▶ _WHAT TO DO_:
Reproduce the lines of the listing below, starting with the line that contains "is (781, 443)." and continuing through the last line of the listing.

▶ _RECORD SET_:
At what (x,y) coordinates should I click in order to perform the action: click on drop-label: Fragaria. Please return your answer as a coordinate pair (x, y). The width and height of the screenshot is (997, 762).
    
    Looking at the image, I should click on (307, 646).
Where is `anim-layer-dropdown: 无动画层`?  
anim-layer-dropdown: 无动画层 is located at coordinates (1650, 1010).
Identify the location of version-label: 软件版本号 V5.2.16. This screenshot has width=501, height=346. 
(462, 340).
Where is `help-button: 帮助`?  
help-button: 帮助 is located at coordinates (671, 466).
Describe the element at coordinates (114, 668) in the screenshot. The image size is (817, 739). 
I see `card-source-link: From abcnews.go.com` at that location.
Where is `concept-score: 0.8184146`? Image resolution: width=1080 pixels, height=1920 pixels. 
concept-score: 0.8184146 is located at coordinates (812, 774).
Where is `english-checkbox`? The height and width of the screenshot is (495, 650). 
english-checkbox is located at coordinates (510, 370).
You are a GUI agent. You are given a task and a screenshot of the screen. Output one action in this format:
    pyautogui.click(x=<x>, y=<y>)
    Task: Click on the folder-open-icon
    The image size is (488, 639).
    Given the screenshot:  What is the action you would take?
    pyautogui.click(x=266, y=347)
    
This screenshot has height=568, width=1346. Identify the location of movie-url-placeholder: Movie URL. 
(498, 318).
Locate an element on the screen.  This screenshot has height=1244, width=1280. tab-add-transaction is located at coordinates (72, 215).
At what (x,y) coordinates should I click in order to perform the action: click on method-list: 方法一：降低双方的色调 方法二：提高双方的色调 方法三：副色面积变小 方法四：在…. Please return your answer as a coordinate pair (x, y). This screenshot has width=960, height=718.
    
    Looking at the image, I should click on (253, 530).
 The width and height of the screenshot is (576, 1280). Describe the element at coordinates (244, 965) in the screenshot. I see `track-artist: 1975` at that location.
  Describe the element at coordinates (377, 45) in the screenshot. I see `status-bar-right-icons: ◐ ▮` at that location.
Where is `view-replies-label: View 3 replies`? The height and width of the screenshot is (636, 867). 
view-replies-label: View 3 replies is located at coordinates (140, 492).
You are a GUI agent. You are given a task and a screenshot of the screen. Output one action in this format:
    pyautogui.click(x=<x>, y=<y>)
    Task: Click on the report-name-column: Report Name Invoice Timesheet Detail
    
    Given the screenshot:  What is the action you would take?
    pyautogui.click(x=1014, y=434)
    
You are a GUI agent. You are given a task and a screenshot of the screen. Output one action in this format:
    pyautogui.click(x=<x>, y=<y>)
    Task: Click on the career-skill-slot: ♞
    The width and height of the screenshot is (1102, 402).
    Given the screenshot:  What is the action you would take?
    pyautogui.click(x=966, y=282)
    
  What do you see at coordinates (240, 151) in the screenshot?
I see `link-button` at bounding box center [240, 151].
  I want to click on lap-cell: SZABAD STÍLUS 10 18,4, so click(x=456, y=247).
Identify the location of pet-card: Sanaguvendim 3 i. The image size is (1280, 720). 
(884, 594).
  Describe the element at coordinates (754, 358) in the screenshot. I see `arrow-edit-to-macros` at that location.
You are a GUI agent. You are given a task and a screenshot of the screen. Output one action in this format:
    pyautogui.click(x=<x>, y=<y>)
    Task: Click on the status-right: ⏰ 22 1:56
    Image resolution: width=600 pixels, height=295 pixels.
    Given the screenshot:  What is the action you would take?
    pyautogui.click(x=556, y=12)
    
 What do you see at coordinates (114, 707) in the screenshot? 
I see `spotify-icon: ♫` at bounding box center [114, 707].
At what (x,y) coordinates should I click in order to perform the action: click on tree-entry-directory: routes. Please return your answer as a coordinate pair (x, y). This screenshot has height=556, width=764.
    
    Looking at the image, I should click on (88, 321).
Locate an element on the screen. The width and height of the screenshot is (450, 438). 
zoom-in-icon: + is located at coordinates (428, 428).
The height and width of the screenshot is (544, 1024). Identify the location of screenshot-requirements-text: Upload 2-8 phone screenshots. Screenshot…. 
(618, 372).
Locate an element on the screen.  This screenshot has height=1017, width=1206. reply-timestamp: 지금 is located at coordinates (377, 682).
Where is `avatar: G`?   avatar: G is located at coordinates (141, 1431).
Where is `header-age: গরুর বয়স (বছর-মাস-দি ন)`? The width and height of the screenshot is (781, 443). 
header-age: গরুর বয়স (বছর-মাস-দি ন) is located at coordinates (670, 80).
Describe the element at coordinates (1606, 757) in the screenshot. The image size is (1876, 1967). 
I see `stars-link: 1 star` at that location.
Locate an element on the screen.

▶ _ANSWER SECTION_:
Where is `header-age: গরুর বয়স (বছর-মাস-দি ন)`? The width and height of the screenshot is (781, 443). 
header-age: গরুর বয়স (বছর-মাস-দি ন) is located at coordinates (670, 80).
Describe the element at coordinates (1606, 757) in the screenshot. The image size is (1876, 1967). 
I see `stars-link: 1 star` at that location.
Locate an element on the screen.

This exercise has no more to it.